Palabras que matan
Si nos parásemos a pensar con elemental sosiego, deberíamos quedar estupefactos por el absurdo lógico de una sociedad que está recubriendo sus odios más atávicos, los más irracionales, con palabras que hoy nada significan, palabras de hace un siglo
Muy poco a poco, un hombre va aprendiendo a arrumbar la pesada armadura de sus supersticiones: la luz de la razón, paciente, pone sombras que perfilan aquellas certezas que heredamos. Y nos hace ir mirándolas en su complejidad: son las fantasmagóricas ilusiones de un mundo a la medida exacta de esos anhelos nuestros que eran sólo delirios, los delirios letales que nunca admiten serlo. Es grato dormitar en la honda madriguera que habitan las deidades, las plácidas palabras que reiteran certezas de la tribu. Afrontarlas como lo que son –mitos, leyendas de consuelo– es ser un hombre adulto. Pero es ya tarde entonces. Ésa es la paradoja quizá más inquietante de lo humano: aprendemos cuando el tiempo ha pasado. Así es la luz cenicienta del saber, dirá Hegel: «El búho de Minerva alza su vuelo cuando cae ya el crepúsculo».
España vive hoy sumergida en un primordial desbarajuste: desgarrada por bandos que no poseen más convicción que la de ver en el bando enemigo una, apenas disfrazada, amenaza diabólica. Si nos parásemos a pensar con elemental sosiego, deberíamos quedar estupefactos por el absurdo lógico de una sociedad que está recubriendo sus odios más atávicos, los más irracionales, con palabras que hoy nada significan, palabras de hace un siglo. Pero vivir en lo anacrónico arrastra siempre riesgos.
Palabras que crujen sólo como cascajo reseco: «izquierda», «derecha», «burgueses», «proletarios», «pueblo», «élites», «fascismos», «comunismos»… Hace un siglo, daban razón de odios homicidas, asentados sobre conflictos materiales insolubles. Hoy, no significan nada que concierna a realidad material de ningún tipo. Y se asientan sólo sobre la conveniencia de asentar los intereses salariales de unos pocos: los que viven del triste jornal de la política. Y, para consolidar ese sórdido confort, sólo para eso, despliegan, a través de los grandes medios de propaganda audiovisual, un bombardeo inclemente: el que busca dotar su huera cháchara de contenido, connotarla de afecto, trocarla en emblema de secta.

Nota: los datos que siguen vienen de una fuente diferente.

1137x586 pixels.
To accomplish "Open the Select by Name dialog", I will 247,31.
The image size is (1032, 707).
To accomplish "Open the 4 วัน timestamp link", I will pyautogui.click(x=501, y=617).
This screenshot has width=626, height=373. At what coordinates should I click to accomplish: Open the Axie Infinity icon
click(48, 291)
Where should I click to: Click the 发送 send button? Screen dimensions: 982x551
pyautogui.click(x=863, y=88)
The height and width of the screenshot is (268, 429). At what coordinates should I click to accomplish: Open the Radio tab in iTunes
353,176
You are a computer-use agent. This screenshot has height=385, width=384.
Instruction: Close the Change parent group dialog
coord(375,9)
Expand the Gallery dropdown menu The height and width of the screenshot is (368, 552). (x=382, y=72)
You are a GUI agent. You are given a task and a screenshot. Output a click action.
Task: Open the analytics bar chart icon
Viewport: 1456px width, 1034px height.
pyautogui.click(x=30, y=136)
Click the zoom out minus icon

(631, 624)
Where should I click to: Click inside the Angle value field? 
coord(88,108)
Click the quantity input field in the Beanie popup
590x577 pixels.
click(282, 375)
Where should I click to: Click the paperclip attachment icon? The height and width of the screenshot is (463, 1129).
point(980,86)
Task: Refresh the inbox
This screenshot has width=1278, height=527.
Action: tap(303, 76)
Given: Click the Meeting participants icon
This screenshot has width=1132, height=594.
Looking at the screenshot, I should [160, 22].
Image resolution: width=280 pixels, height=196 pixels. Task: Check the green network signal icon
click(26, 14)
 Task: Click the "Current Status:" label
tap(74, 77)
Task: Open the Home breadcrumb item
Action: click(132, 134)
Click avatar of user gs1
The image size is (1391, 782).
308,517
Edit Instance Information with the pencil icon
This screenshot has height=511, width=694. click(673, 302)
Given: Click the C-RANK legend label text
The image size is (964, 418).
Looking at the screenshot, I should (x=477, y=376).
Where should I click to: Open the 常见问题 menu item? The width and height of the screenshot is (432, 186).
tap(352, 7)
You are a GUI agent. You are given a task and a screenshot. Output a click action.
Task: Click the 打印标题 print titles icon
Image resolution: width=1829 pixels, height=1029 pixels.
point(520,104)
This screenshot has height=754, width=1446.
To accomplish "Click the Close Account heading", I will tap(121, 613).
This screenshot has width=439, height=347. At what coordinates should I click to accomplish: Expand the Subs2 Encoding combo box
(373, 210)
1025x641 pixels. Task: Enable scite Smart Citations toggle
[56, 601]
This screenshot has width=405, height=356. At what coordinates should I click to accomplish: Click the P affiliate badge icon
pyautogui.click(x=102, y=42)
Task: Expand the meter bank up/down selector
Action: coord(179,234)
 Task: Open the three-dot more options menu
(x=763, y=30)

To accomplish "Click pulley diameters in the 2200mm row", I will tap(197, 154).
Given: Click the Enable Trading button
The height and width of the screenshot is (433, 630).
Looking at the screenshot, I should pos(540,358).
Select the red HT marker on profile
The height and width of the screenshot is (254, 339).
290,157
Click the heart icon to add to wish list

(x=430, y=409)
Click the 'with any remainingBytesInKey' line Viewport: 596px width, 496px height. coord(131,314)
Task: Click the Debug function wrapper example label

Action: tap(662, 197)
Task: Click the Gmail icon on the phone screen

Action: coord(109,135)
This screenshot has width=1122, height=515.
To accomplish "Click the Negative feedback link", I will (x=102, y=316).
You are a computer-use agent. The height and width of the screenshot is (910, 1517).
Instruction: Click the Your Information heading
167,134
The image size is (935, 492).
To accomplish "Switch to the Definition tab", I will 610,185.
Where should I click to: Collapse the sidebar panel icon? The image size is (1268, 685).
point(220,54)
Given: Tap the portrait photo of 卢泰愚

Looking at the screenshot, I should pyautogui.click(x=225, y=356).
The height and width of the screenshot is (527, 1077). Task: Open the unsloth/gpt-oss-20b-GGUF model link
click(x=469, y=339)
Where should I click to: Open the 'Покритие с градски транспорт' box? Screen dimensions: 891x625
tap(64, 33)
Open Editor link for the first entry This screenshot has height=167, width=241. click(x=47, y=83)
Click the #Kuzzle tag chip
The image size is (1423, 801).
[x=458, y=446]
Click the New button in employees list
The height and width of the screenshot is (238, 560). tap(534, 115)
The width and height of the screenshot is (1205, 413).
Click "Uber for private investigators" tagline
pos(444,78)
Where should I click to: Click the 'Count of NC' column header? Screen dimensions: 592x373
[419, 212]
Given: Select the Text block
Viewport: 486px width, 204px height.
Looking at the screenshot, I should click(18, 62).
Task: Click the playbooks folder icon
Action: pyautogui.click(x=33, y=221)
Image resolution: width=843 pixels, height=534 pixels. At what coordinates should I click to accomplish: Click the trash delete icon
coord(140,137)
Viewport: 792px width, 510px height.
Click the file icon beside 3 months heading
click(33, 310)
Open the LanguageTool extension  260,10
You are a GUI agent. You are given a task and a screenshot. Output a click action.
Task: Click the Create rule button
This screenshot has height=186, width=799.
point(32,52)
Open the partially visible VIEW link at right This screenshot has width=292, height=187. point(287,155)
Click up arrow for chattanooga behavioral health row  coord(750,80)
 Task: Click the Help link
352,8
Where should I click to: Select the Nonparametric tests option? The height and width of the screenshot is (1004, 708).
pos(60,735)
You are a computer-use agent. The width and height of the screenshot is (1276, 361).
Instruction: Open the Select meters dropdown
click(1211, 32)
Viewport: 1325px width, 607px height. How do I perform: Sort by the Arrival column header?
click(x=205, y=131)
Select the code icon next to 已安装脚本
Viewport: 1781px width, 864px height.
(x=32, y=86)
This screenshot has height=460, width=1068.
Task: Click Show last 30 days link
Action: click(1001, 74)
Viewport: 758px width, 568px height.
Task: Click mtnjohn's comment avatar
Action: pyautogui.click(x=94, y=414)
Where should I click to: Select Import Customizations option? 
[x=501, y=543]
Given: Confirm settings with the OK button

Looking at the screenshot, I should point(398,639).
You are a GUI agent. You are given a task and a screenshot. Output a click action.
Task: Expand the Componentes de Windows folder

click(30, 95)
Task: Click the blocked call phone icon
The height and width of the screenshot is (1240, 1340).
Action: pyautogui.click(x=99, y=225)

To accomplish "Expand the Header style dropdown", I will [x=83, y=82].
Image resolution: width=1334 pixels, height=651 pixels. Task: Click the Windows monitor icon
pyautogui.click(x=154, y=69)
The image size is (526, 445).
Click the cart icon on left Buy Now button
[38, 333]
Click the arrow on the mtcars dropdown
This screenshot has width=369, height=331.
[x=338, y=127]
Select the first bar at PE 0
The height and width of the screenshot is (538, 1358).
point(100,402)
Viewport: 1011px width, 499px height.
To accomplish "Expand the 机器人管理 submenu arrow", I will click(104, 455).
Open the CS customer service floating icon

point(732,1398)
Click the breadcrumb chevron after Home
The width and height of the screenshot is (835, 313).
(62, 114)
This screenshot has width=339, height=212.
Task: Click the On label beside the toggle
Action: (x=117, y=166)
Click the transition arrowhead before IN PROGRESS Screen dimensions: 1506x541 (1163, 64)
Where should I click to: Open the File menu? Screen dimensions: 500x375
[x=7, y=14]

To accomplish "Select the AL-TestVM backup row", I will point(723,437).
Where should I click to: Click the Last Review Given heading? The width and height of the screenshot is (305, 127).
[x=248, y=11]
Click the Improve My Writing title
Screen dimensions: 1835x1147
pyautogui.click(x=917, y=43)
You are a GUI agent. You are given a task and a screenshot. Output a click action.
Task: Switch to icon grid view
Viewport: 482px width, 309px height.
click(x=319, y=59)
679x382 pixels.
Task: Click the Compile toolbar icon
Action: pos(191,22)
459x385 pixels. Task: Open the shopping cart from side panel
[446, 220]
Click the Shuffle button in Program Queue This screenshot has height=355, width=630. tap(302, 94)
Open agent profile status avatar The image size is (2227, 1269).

Son palabras que, en nada, rigurosamente en nada, conciernen al resto de las pobres gentes que vivimos, día a día, mediante el penoso esfuerzo de un trabajo del cual ellos quedaron de por vida exentos. La nebulosa de odio que llevó a Europa –y a España en ella– a la mayor matanza de la historia conocida, entre 1914 y 1945, ha quedado hoy en sólo coartada –tan poco épica coartada– sobre la cual asentar la perpetuación de un juego –«izquierda»/«derecha»– que sólo a un puñado de desalmados beneficia. Y que nos conduce a todos, de cabeza, al abismo.
No es nuevo. Blaise Pascal, en el deslumbrante siglo XVII, lo daba como el rasgo más definitorio del comportamiento humano: «Corremos despreocupadamente hacia el precipicio, después de haber puesto algo ante nosotros para que nos impida verlo». Ese algo se llama palabras. Nada mata más infaliblemente que su mal uso. Y es tiempo de decirlo. Aunque sea tarde.